══ Given data ══
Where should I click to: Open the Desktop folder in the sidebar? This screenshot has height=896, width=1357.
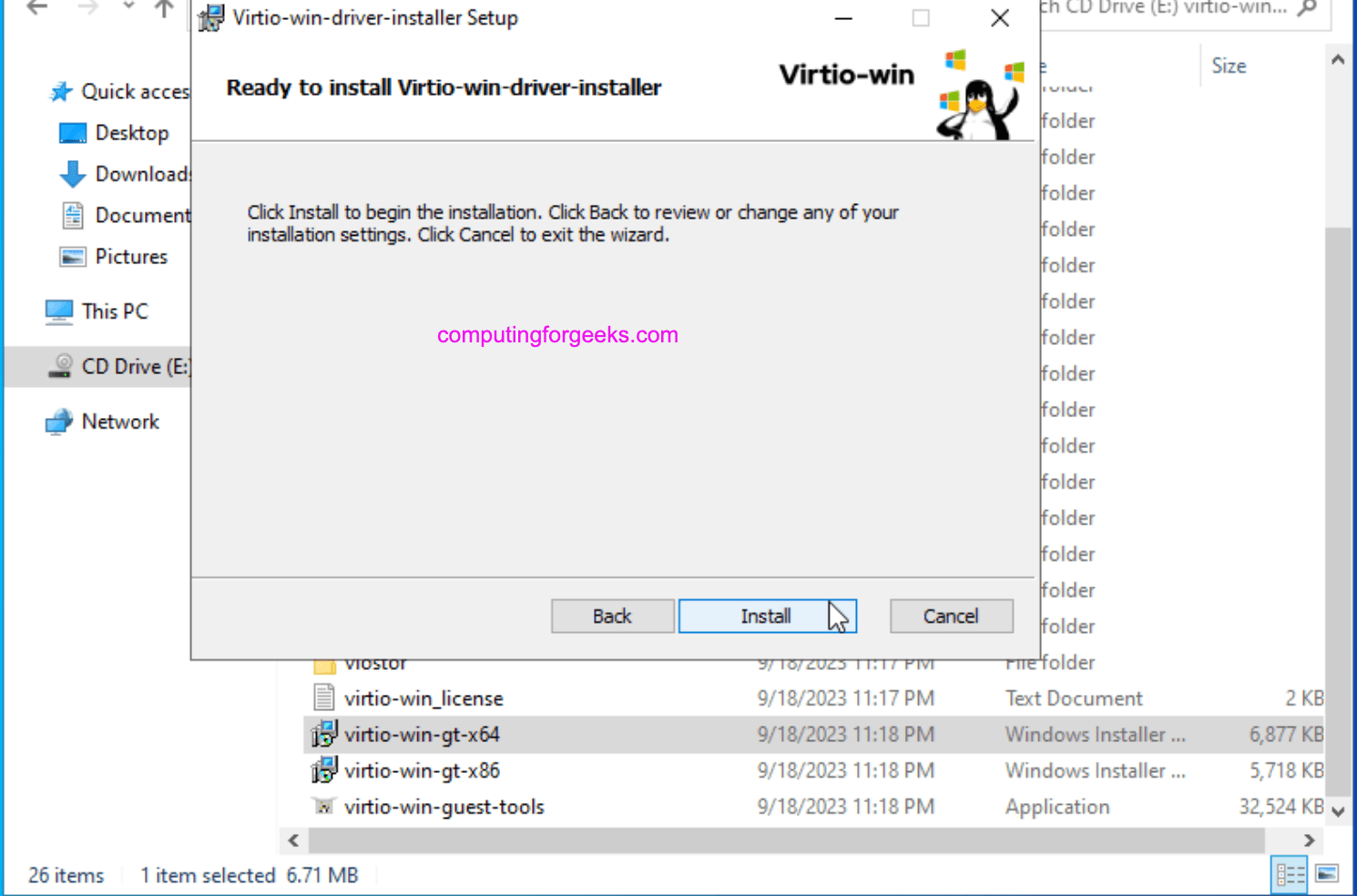point(131,132)
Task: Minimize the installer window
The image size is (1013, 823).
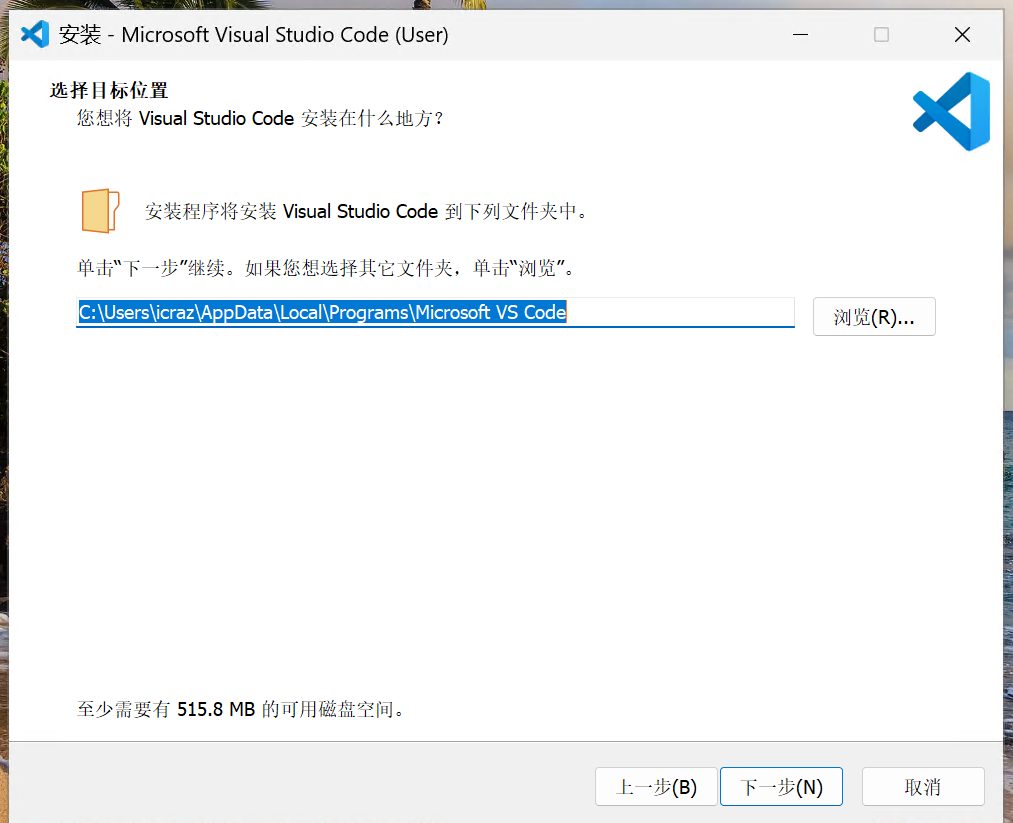Action: tap(801, 35)
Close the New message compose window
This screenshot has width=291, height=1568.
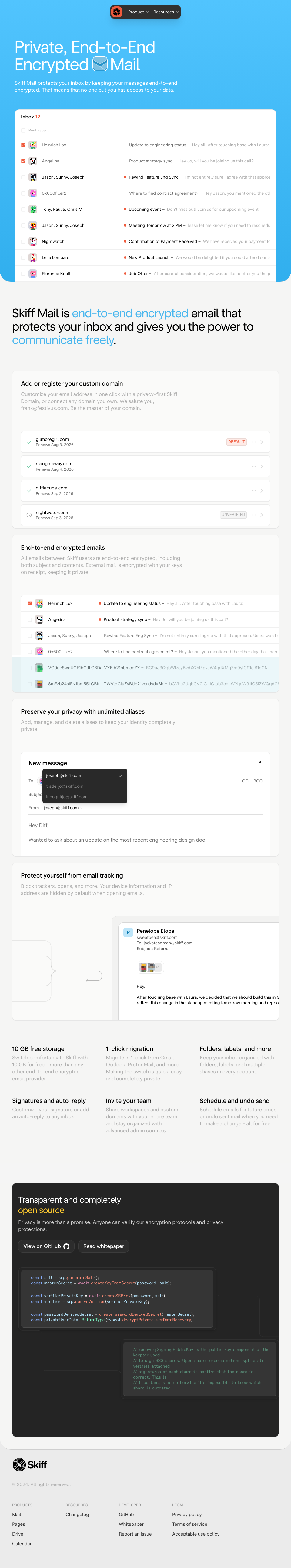click(260, 762)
═══
### Activity
Before printing anything, remove the pictures; then print all the records exactly.

### Answer box
Where should I click to: Open the Desktop folder in the sidebar? This screenshot has height=896, width=1357.
point(131,132)
Task: Minimize the installer window
The image size is (1013, 823).
Action: tap(801, 35)
Close the New message compose window
This screenshot has width=291, height=1568.
click(260, 762)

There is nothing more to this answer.